ELECTRICAL TECHNOLOGY

The most confusing question we received that if two bulbs are connected in series and then in parallel, which one will glow brighter and what are the exact reasons? Well, there are lots of info around the web, but we will go in a very step by step details to calculate the exact values to clear the confusion.
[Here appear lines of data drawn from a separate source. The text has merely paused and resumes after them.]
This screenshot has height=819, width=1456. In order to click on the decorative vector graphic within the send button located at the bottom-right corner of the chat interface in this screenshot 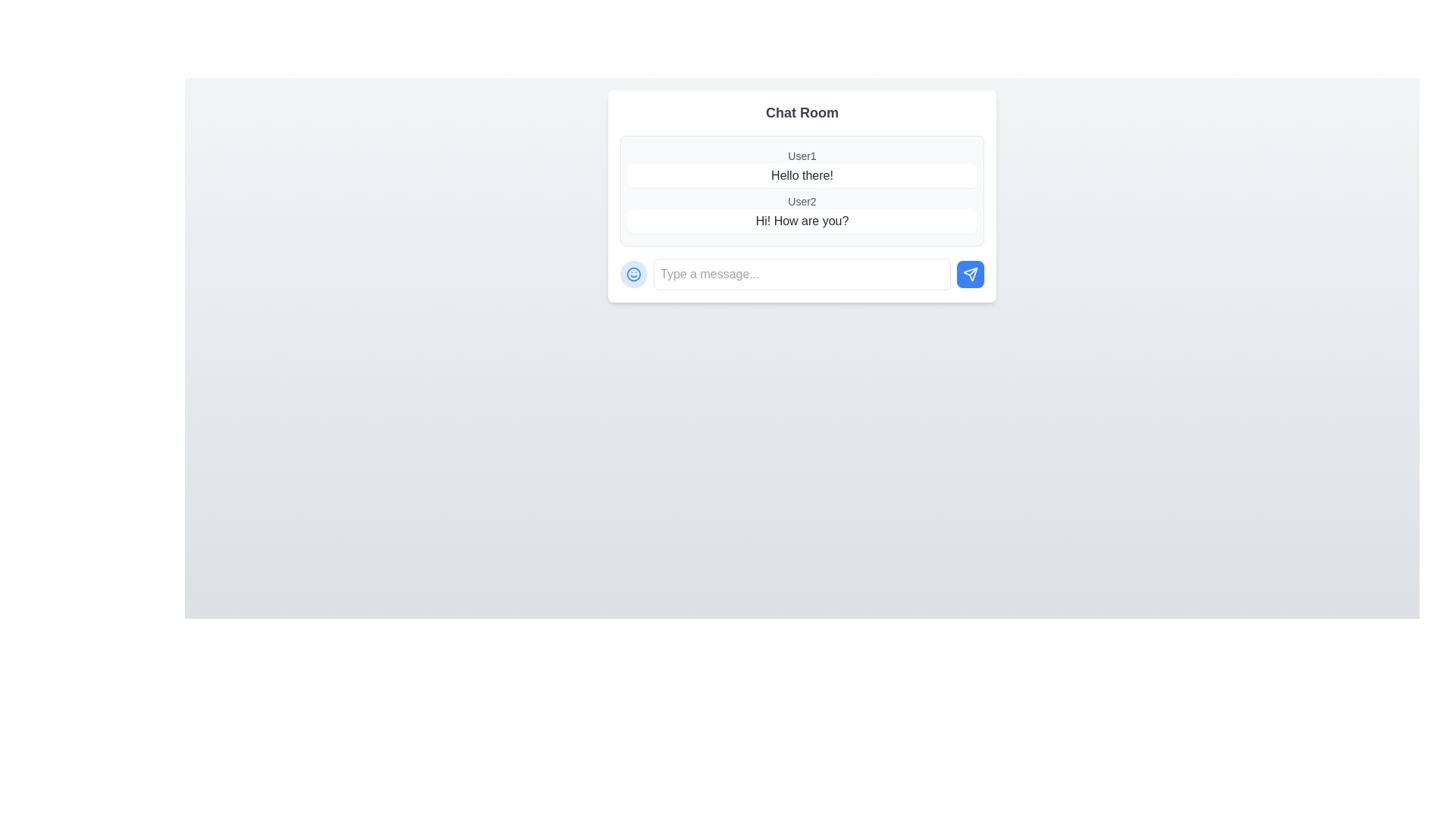, I will do `click(973, 271)`.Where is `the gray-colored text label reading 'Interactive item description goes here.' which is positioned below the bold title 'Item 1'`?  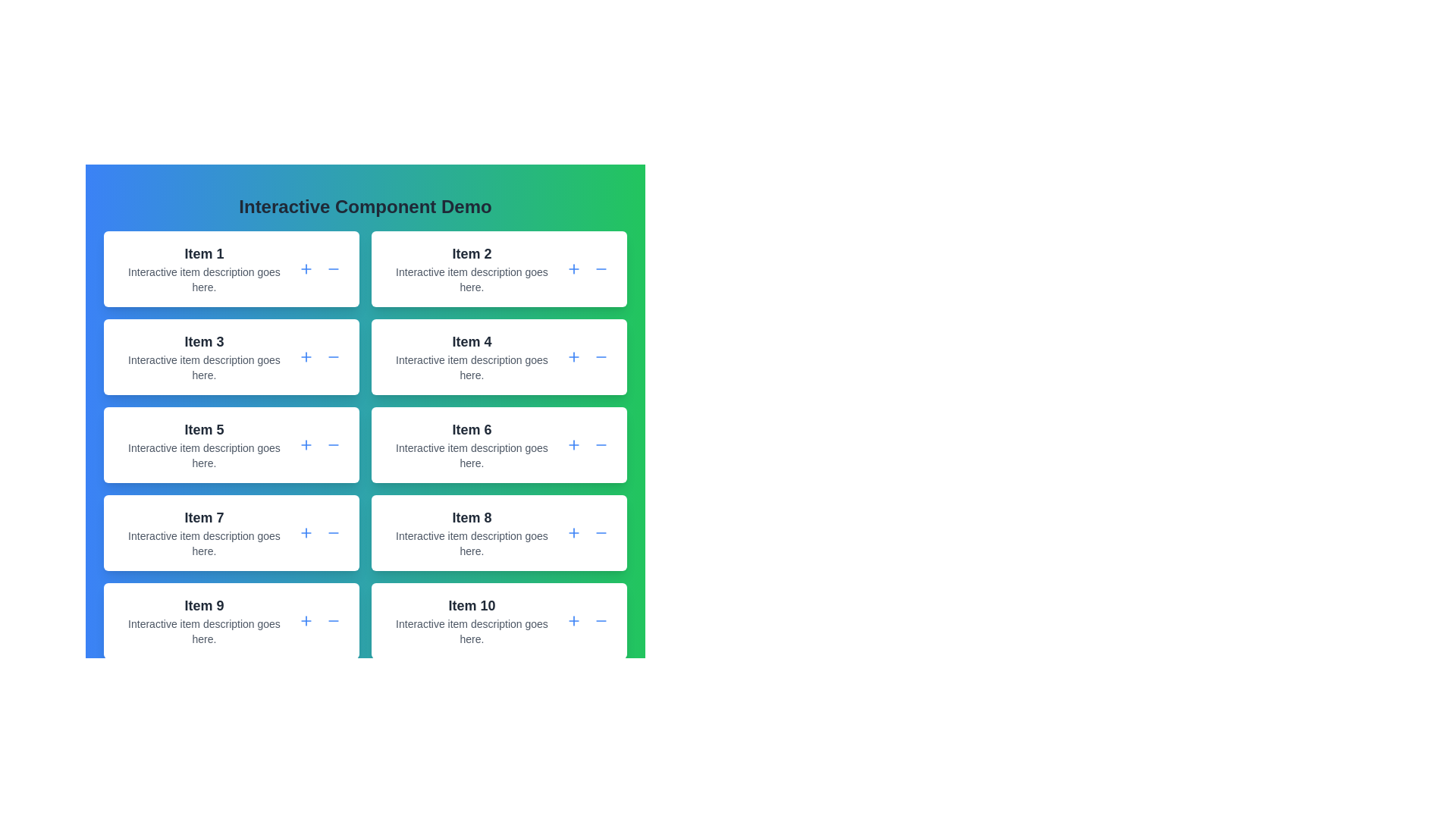 the gray-colored text label reading 'Interactive item description goes here.' which is positioned below the bold title 'Item 1' is located at coordinates (203, 280).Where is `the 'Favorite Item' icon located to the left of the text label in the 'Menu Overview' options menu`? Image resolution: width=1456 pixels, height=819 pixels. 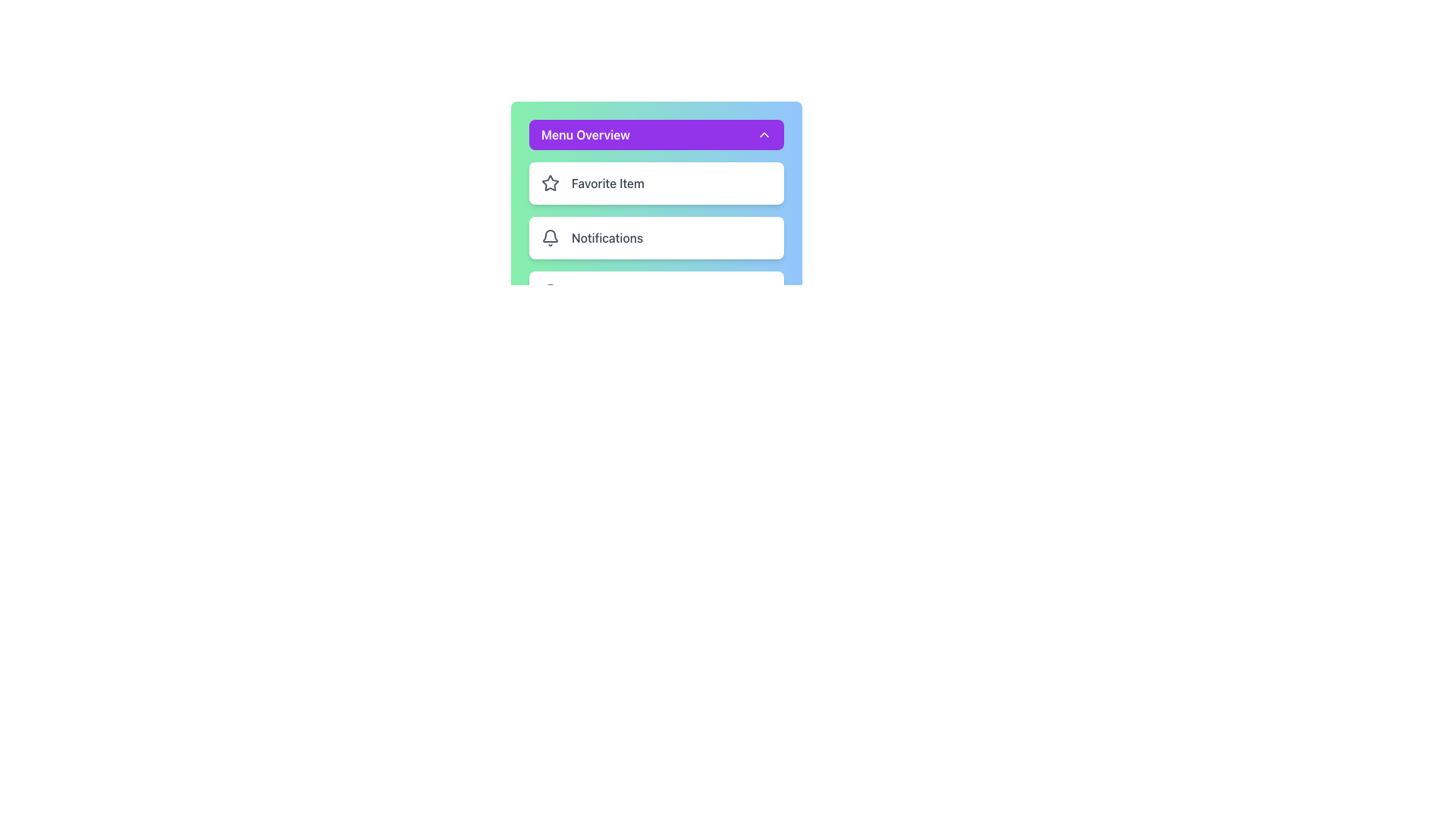 the 'Favorite Item' icon located to the left of the text label in the 'Menu Overview' options menu is located at coordinates (549, 182).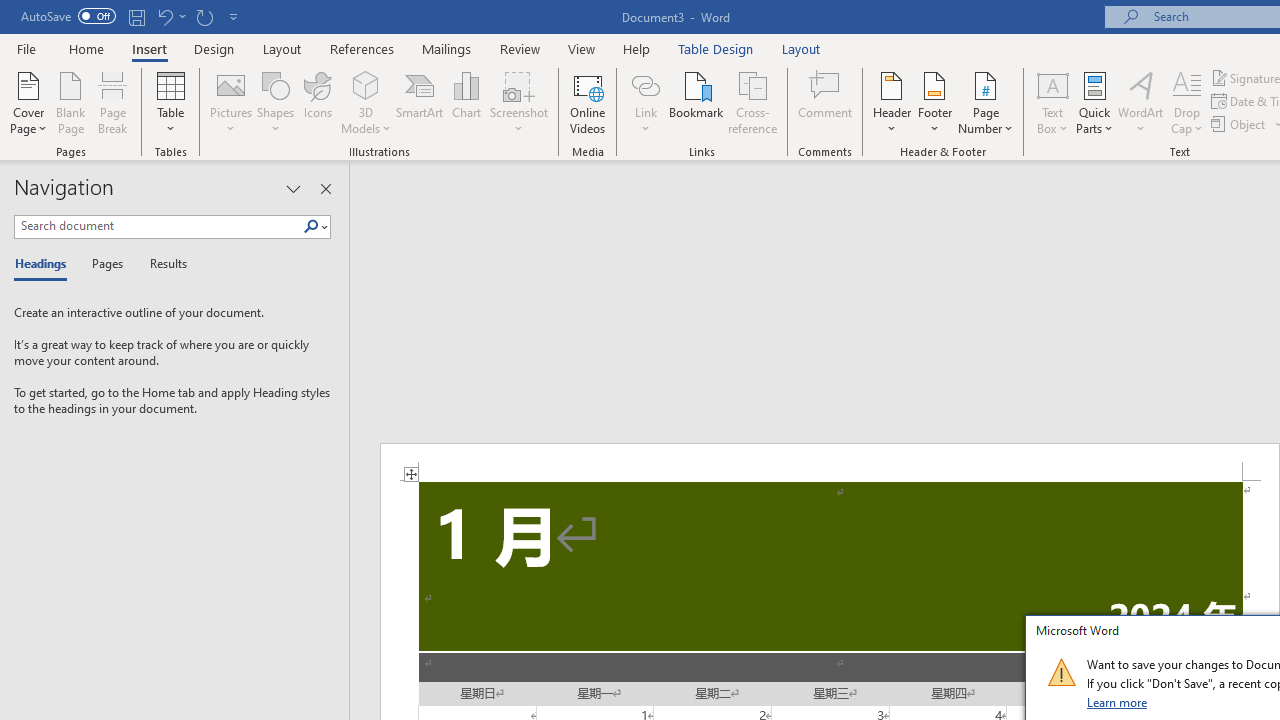 The height and width of the screenshot is (720, 1280). Describe the element at coordinates (1187, 103) in the screenshot. I see `'Drop Cap'` at that location.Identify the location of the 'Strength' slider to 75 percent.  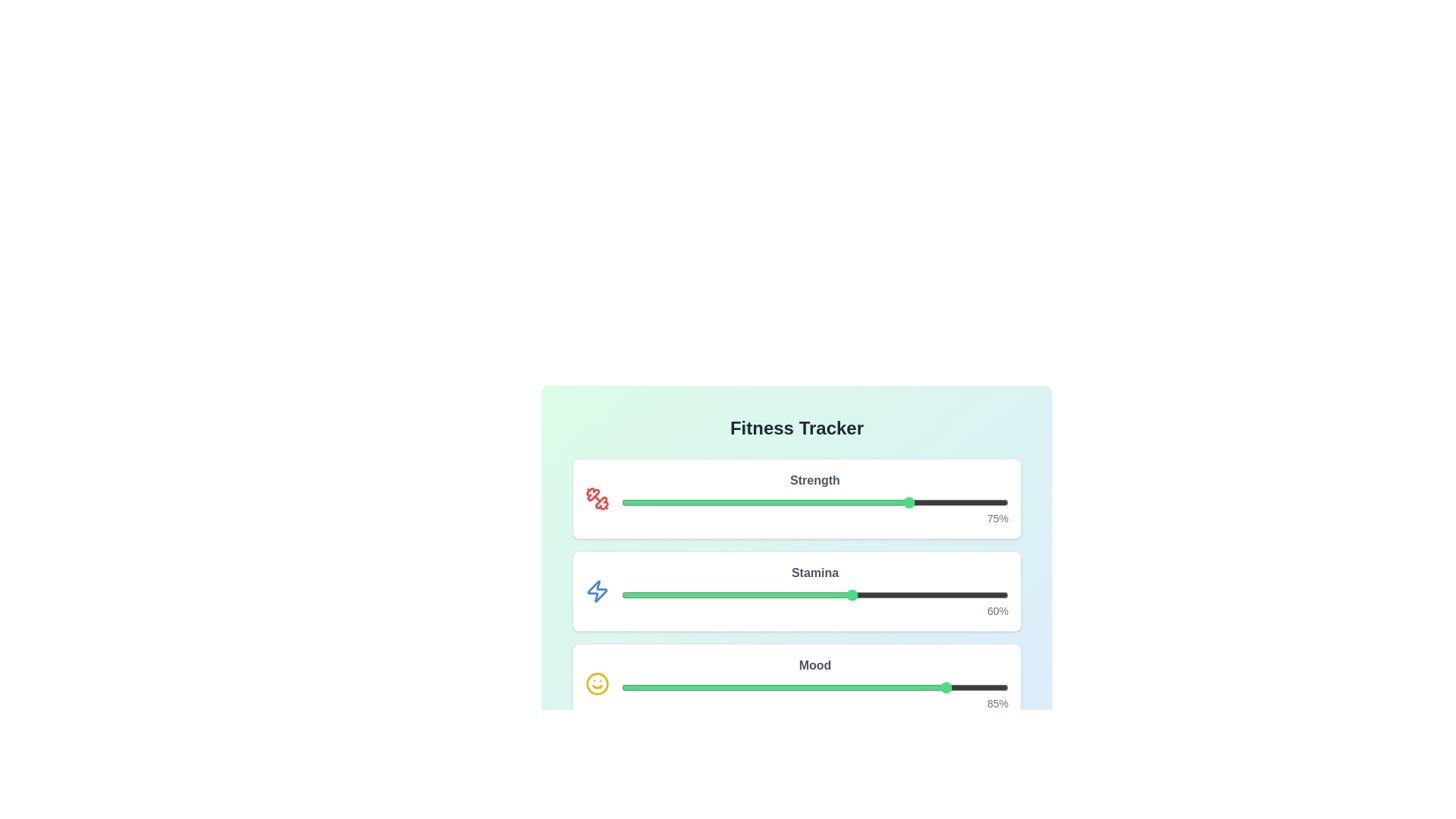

First of all, keep in mind that the bulb having a high resistance and dissipate more power in the circuit (no matter series or parallel) will glow brighter. In other words, the brightness of the bulb depends on voltage, current (V x I = Power) as well as resistance.

Also, keep in mind that power dissipated in Watts is not the unit of brightness. Unit of brightness is lumens (denoted by lm which is SI derived unit of luminous flux) also known as candela (base unit of luminous intensity). But the light brightness is directly proportional to the bulb wattage. That’s why the more wattage a bulb is using will glow brighte

When Bulbs are Connected in Series

Ratings of bulbs Wattage are different and connected in a series circuit:

Suppose we have two bulbs each of 80W (Bulb 1) and 100W (Bulb 2), rated voltages of both bulbs are 220V and connected in series with a supply voltage of 220V AC. In that case, the bulb with high resistance and more power dissipation will glow brighter than the other one. i.e. 80W Bulb (1) will glow brighter and bulb (2) of 100W will dimmer in series connection. In short, In series, both bulbs have the same current flowing through them. The bulb with the higher resistance will have a greater voltage drop across it and therefore have a higher power dissipation and brightness.How? Let see the below calculations and examples.

Power

P = V x I or P = I² R or P = V²/R

Now, the resistance of Bulb 1 (80W);

We know that current is same and voltage are additive in a series circuit but the rated voltage of bulbs are 220V. i.e.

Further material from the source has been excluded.